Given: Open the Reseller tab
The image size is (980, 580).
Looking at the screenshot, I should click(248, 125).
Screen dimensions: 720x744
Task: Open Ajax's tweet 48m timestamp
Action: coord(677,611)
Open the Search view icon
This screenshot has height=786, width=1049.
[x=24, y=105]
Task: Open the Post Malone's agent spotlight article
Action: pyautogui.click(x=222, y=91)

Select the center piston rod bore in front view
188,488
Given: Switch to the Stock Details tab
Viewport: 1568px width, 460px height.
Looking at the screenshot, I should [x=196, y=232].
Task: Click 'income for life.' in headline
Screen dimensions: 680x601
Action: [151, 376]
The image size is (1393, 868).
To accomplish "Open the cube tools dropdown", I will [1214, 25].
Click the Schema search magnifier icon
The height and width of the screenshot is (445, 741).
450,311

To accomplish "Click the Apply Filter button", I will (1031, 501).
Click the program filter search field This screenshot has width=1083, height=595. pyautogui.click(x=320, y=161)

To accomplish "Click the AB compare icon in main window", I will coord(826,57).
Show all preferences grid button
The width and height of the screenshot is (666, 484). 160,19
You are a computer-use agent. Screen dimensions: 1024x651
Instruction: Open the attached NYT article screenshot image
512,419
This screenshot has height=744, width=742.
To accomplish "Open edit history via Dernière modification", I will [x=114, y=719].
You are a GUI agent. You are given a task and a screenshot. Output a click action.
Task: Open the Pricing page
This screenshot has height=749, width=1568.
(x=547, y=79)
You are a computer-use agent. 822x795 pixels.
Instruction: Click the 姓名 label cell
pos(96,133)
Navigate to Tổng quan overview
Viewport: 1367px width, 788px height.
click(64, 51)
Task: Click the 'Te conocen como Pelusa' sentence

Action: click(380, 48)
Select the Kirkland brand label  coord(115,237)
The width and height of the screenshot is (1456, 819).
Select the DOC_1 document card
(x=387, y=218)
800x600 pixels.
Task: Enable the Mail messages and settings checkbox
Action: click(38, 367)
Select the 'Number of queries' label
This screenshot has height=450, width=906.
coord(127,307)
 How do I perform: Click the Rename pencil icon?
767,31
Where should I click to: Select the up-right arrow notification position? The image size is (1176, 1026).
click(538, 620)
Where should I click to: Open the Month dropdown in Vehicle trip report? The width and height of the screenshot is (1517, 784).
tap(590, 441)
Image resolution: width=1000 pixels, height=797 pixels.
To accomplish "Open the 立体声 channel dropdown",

_ _ _ _ _ _ _

PROBLEM TO WORK ON
Report all lines in the records that include the string "computer".

RESULT OF THIS EXERCISE
You are a computer-use agent. Screen dimensions: 1024x651
You are a computer-use agent. 822x795 pixels.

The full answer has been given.